* START Dataset *
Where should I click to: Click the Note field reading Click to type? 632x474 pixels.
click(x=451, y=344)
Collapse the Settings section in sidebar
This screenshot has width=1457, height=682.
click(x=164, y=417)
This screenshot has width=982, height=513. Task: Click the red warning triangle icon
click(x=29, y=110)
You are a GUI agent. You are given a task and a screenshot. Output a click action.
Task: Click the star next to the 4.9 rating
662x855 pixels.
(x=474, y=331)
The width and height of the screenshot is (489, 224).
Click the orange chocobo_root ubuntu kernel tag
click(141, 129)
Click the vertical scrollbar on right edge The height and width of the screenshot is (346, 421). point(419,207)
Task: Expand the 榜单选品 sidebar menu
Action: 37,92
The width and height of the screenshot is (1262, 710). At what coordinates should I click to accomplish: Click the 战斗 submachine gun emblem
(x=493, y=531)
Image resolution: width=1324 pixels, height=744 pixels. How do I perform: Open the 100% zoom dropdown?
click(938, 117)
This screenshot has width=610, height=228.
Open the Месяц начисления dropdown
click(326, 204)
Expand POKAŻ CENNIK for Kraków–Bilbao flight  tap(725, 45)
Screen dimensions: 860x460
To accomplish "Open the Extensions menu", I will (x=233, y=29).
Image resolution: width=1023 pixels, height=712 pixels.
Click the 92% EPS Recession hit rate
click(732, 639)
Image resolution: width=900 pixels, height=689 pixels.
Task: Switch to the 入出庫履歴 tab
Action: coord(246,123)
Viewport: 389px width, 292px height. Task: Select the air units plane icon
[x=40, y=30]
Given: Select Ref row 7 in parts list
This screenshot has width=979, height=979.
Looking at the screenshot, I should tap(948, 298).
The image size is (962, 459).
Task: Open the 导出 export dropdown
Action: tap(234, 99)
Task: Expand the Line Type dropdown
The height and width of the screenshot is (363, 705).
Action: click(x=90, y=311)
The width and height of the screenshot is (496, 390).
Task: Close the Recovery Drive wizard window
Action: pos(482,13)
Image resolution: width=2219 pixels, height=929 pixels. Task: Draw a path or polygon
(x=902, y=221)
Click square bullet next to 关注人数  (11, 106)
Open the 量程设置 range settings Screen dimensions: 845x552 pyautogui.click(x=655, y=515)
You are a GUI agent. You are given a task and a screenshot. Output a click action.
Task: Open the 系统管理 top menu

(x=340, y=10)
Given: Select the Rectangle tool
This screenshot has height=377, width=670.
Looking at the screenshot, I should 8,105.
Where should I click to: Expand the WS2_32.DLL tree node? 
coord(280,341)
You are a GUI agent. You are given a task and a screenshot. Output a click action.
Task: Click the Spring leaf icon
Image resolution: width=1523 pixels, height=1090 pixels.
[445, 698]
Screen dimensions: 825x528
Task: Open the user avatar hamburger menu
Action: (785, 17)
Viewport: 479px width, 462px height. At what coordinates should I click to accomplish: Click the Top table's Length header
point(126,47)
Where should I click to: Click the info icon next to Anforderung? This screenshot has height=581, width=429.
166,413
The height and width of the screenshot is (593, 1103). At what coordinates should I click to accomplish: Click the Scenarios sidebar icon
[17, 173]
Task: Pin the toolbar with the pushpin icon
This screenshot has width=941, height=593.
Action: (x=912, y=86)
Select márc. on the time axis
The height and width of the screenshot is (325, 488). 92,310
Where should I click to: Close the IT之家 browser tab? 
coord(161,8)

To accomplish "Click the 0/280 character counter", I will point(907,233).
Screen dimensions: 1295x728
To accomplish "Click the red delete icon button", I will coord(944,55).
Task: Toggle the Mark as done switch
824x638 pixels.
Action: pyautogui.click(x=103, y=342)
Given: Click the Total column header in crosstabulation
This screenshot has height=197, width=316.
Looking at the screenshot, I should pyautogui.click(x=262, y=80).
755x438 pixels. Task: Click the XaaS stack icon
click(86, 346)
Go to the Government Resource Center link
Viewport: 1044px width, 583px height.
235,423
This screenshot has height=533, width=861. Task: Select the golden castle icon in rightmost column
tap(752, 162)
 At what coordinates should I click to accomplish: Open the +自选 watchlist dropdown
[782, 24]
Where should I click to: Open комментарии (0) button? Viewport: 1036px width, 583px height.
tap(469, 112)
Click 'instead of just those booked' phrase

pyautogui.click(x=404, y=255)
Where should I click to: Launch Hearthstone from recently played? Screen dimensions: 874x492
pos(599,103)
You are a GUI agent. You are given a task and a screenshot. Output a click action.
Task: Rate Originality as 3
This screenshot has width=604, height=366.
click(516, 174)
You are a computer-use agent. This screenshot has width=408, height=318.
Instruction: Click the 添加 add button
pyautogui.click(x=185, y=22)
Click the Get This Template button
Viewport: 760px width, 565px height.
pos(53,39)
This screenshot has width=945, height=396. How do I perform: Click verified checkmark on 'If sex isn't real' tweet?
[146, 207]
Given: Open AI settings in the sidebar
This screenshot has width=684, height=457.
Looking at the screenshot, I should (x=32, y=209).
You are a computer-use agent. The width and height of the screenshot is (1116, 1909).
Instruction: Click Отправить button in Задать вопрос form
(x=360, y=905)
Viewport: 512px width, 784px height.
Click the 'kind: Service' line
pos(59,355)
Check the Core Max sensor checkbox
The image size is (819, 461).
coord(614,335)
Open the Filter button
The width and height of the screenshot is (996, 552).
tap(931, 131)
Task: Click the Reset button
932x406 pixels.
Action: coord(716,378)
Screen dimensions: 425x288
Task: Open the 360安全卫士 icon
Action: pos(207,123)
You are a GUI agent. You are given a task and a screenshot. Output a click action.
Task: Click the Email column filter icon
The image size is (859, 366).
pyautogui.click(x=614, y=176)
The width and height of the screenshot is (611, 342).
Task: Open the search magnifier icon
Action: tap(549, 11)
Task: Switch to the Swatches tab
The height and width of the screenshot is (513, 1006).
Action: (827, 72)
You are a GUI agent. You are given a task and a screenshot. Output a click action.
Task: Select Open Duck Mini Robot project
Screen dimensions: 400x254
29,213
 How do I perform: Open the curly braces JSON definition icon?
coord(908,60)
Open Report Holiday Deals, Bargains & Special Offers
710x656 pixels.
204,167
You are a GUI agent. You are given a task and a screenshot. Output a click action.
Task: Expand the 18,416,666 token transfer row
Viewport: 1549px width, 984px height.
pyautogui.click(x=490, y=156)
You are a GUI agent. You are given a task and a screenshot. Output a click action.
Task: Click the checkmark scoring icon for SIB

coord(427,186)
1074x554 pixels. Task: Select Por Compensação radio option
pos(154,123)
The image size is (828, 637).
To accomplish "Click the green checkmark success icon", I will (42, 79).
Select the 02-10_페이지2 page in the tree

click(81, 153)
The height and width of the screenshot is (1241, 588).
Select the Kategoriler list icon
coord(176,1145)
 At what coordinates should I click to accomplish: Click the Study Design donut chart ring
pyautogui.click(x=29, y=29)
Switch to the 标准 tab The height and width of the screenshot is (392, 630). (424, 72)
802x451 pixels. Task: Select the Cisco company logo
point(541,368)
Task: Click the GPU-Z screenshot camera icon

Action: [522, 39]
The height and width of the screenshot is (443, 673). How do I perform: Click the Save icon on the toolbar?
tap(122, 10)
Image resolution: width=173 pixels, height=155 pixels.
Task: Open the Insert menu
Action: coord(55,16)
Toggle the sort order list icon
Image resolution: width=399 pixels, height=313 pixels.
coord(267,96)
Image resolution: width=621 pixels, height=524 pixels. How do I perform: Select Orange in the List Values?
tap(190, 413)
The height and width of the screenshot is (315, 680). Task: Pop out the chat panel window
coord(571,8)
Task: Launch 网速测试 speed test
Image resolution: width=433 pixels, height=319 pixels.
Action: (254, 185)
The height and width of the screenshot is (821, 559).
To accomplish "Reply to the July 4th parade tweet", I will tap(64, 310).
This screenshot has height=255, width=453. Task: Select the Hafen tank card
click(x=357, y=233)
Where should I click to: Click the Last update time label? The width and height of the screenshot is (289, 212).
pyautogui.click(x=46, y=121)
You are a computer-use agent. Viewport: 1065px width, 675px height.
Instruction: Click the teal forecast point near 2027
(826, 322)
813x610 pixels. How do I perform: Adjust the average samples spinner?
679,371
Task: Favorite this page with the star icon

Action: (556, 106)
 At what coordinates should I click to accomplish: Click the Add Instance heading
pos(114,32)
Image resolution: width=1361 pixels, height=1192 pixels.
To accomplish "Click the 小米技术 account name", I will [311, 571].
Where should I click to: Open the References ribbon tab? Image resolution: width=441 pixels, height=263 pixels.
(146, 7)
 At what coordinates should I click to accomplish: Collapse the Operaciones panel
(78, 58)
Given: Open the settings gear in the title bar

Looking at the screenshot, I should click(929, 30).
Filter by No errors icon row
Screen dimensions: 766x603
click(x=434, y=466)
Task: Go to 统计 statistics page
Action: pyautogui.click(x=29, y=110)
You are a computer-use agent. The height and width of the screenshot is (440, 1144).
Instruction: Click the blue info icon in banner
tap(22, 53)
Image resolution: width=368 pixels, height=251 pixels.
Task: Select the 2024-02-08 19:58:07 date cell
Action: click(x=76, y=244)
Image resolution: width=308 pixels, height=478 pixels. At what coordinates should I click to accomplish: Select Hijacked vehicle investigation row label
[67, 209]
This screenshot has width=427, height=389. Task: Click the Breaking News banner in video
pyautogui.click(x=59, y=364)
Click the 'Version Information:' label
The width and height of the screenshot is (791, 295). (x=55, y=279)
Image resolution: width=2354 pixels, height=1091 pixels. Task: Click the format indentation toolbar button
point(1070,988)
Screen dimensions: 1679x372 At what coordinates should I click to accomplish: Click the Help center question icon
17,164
* END Dataset *
## Goal of the exercise
Rewrite everything from the top of the raw records down to the line containing "click(x=164, y=417)", with each coordinate in the answers multiplied by 2.35 and rounded to a whole number, halves rounding up. Leave all other numbers and wording unchanged.

## Output of the exercise
Where should I click to: Click the Note field reading Click to type? 632x474 pixels.
click(x=1060, y=808)
Collapse the Settings section in sidebar
This screenshot has width=1457, height=682.
click(x=385, y=980)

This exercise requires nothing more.